** Requirements **
**A.** Sum up the forum thread about running a 17.5 motor on an ezrun 1/8 80 amp ESC in two sentences.
**B.** Pick up the forum thread about running a 17.5 motor on the ezrun ESC after its last post, and write what comes next.

— BEGIN Source excerpt —

# ezrun 1/8 80 amp with 1/10 motor?



## fstrnu (Jan 19, 2009)

can you run a 17.5 motor with a ezrun 1/8 80 amp esc?I have one sitting doing nothing right now and was going to try it but don't want to fry it either!


----------



## fstrnu (Jan 19, 2009)

nobody?


----------



## ta_man (Apr 10, 2005)

Since I am unfamiliar with the specifics of the ezrun ESC I can give you possible answers (keeping in mind that if I am wrong, I'm not going to buy you a new ESC or motor):

If it is a sensored speed control you should have no problem. If it sensorless only you will likely have problems getting the car to start moving, but once it is moving it should run OK.

If it is sensored neither will fry (provided you hook up the sensor cable to the ESC). If it sensorless it will likely cog on startup and you could fry either or both if you keep giving it throttle while it is cogging.

It is really best to ask the manufacturer or distributor these questions so you can get definitive answers.


----------



## fstrnu (Jan 19, 2009)

It is sensored.well I tried it with a novak 17.5 and it runs great, no trouble at all yet. I'll try to post again after I run it saturday to let you know how it worked out.


----------



## sickpuppy1 (Oct 4, 2009)

You should be good to at least 13.5 maybe a little lower. I saw an add saying it was good down to 5.5 but I dont believe it.


----------



## fstrnu (Jan 19, 2009)

well I ran it tonight in 2 heat races and the feature.won all three. It held up fine. ran smooth! 17.5 only ran about 100 degrees! 4 minute races:thumbsup:


----------



## butchman (Feb 28, 2007)

*EZrunESC*

Do you know if the EZrun ESC will work with Spektrum radios?


----------



## fstrnu (Jan 19, 2009)

I haven't tried , but i'm guessing they would work fine.My experiences with ezrun have been quite good if used in a proper manner.It's not a powerful race system by any means. It is however a great entry level ESC and motor combo.If I get time soon I'll check for you.

— END Source excerpt —
— BEGIN Dataset —

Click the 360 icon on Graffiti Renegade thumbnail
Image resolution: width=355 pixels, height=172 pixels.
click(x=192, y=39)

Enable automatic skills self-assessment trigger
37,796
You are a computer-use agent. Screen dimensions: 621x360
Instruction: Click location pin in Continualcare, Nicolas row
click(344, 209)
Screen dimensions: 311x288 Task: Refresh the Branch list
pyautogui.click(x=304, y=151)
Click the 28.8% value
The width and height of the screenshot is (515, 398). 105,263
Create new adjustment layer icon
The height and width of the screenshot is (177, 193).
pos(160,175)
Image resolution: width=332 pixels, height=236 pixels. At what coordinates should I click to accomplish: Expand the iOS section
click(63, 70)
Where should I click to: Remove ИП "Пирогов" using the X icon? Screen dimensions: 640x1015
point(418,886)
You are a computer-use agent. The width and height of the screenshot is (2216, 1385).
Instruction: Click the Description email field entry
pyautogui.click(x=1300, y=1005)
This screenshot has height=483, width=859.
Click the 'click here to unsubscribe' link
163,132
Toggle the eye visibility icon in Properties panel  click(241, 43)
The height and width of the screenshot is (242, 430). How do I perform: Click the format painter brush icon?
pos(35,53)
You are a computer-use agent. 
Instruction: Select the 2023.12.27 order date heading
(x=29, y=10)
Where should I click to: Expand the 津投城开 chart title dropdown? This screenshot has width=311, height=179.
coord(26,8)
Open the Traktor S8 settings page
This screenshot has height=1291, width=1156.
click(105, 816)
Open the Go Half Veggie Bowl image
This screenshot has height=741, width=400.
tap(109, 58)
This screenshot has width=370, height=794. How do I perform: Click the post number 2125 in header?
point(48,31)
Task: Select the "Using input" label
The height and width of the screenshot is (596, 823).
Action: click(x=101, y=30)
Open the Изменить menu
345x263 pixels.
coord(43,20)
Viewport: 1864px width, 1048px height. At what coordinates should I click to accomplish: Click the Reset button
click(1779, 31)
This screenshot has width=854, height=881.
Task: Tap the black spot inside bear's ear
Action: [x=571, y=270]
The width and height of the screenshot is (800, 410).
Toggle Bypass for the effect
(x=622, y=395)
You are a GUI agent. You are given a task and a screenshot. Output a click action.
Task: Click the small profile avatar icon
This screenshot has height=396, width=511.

— END Dataset —

** Responses by task **
**A.** A forum member asks whether a 17.5 motor can run on an ezrun 1/8 80 amp ESC, and a reply explains that a sensored ESC should have no problem while a sensorless one will likely cog on startup and could fry. The asker confirms the ESC is sensored, reports winning two heat races and the feature with a Novak 17.5 that ran only about 100 degrees, and later calls the ezrun a great entry-level ESC and motor combo though not a powerful race system.

**B.**
----------



## jbrow1 (Aug 18, 2005)

Ezrun speedo in my rc18t using dx3r ran perfectly. Just be sure to set it up to your radio with the directions.


----------



## JJohnston (Apr 26, 2009)

I have seen that a EZrun 60a and a 13.5 novak motor fine. 17.5 you might be pushing the turns to high for a sensorless esc. Hobby wing have .5 series sensorless motors for the EZrun. I hear they are the same company that makes speed gems. 29.99 for the motors its worth that to order a couple extra for the tool box


----------



## moparmatt (Aug 12, 2008)

Yes the same company that makes the ezrun makes the speed passion brushless systems... The speed passion are the higher end, sold through schumacher, and ezrun are the entry level.. Havent tried myself, but been reading on them and they appear to be solid systems.


----------



## fstrnu (Jan 19, 2009)

I have been running an ezrun 1/8 scale 80 amp SENSORED esc and a novak 17.5 in my slash since october-7th at my local oval track. It runs perfect thru a 4 minute race ending motor temp is only 115 degrees. I have won almost every race.it's not the fastest truck but it handles well( even at 5.4 pounds!!)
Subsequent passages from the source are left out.